## Given text

1. Demographic questionnaire (age, gender, history of diabetes, hypertension, and hyperlipidemia)

2. Numerical Rating Scale (NRS)

In the Numerical Rating Scale, patients were asked to rate their pain on a scale from 0 to 10, where 0 represents “no pain” and 10 represents the “worst possible pain.” The error rate of this scale is approximately 2%. The NRS is often used in studies of pain, e.g. by Sadoughi and Akkashe (24), and Jensen and Karoly (25). There is much evidence supporting the NRS validity for pain measurement, regardless of the type of pain and diversity of the population (24-26). Moreover, the content analysis was used to evaluate the scientific validity of the demographic questionnaire. To this end, the researcher prepared the initial questionnaire by deciding on the research items and conducting a literature review. Then, the opinions of 10 faculty members of the Nursing and Midwifery Faculty of Ahvaz University of Medical Sciences were obtained and used to introduce the required modifications for developing the final version of the questionnaire.

For observing the ethics of research, an ethical approval was obtained with the number of IR.AJUMS.REC.1396.144 from the University and a permission from the heads and officials of Ahvaz Golestan Hospital. After expressing the study objectives to the subjects, they were ensured that the confidentiality of their personal information would be maintained. The ethical principles of existing resources were also respected. The two groups received the routine care according to a cardiologist’s order.

## To do
In the passage on the study's measures, why were the opinions of the 10 faculty members obtained? Explain in one to three sentences.

## Excerpted records
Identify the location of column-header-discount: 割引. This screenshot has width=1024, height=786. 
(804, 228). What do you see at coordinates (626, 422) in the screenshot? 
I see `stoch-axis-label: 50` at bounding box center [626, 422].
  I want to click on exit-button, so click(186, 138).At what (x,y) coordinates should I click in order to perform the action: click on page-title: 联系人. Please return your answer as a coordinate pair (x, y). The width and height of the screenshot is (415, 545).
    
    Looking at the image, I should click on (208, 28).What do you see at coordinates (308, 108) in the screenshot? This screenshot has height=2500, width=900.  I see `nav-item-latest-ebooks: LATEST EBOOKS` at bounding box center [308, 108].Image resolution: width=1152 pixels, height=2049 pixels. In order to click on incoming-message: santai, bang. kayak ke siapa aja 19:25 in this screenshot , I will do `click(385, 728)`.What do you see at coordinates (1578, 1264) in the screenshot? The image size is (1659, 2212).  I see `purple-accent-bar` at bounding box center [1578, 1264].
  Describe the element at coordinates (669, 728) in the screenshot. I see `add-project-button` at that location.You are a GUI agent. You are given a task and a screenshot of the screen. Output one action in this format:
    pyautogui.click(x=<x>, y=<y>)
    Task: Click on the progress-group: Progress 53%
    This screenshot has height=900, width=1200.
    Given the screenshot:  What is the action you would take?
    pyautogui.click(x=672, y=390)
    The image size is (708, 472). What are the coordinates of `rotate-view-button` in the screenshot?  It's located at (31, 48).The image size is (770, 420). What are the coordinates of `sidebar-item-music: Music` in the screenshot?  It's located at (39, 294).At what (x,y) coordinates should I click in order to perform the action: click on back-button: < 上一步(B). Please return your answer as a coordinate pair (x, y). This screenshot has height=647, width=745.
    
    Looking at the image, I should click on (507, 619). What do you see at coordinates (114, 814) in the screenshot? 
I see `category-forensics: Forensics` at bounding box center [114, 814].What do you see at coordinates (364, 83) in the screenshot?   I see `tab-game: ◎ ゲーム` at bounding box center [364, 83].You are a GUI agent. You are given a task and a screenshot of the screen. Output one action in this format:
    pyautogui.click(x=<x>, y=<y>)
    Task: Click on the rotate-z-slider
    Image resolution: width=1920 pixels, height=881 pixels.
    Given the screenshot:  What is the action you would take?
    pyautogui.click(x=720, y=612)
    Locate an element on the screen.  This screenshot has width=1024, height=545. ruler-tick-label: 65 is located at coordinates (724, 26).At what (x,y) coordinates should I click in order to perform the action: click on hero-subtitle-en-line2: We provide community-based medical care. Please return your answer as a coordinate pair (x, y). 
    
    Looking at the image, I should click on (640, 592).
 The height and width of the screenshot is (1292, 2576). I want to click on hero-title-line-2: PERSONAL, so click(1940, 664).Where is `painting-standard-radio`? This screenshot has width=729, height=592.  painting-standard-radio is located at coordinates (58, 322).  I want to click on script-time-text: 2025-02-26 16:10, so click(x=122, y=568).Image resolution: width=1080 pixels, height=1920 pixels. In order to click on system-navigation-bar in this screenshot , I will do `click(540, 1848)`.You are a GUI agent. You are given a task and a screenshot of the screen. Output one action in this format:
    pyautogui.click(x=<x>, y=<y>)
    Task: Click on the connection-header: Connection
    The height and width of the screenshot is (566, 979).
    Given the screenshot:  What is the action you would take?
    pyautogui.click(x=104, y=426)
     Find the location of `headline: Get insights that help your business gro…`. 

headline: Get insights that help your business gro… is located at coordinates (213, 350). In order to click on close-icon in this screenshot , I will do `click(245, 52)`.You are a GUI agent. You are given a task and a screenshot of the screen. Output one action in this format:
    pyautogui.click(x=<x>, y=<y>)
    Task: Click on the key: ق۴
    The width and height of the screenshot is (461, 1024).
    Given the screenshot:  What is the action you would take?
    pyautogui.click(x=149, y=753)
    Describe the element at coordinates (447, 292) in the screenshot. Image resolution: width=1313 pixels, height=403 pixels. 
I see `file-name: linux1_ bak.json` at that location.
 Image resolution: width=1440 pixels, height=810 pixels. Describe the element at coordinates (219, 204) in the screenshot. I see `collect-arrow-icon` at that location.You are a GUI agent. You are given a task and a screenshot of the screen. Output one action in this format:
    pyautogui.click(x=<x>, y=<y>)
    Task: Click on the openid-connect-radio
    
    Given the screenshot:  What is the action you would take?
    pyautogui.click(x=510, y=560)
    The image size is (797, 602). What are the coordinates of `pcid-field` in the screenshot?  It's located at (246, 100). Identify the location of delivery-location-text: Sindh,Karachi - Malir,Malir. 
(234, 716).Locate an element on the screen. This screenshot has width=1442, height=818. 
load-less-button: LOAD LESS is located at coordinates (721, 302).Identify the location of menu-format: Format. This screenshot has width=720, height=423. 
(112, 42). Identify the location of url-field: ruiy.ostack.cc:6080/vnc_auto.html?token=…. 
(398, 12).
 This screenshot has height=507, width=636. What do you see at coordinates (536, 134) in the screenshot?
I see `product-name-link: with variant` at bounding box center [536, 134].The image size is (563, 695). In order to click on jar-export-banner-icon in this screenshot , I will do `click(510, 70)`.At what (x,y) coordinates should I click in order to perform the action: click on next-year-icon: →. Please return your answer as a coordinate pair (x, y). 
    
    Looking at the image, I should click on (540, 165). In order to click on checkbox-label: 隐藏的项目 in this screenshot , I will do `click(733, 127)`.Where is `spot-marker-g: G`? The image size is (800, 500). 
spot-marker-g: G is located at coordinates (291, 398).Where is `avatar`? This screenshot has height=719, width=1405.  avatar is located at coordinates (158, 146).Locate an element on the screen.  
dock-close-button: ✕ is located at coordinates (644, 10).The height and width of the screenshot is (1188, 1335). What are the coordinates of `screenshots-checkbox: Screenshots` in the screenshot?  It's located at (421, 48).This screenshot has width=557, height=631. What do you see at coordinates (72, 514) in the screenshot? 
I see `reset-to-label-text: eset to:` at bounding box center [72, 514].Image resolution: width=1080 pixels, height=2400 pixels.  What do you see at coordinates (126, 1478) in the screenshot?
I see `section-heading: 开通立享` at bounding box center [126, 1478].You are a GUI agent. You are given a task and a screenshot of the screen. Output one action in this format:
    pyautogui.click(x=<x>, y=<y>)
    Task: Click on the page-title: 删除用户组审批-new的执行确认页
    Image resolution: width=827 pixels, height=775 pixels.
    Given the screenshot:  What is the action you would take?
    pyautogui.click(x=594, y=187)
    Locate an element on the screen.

## Answer section
The opinions were obtained to make the required modifications for developing the final version of the demographic questionnaire. This step was part of the content analysis used to evaluate the questionnaire's scientific validity. The researcher had first prepared an initial version by deciding on the research items and conducting a literature review.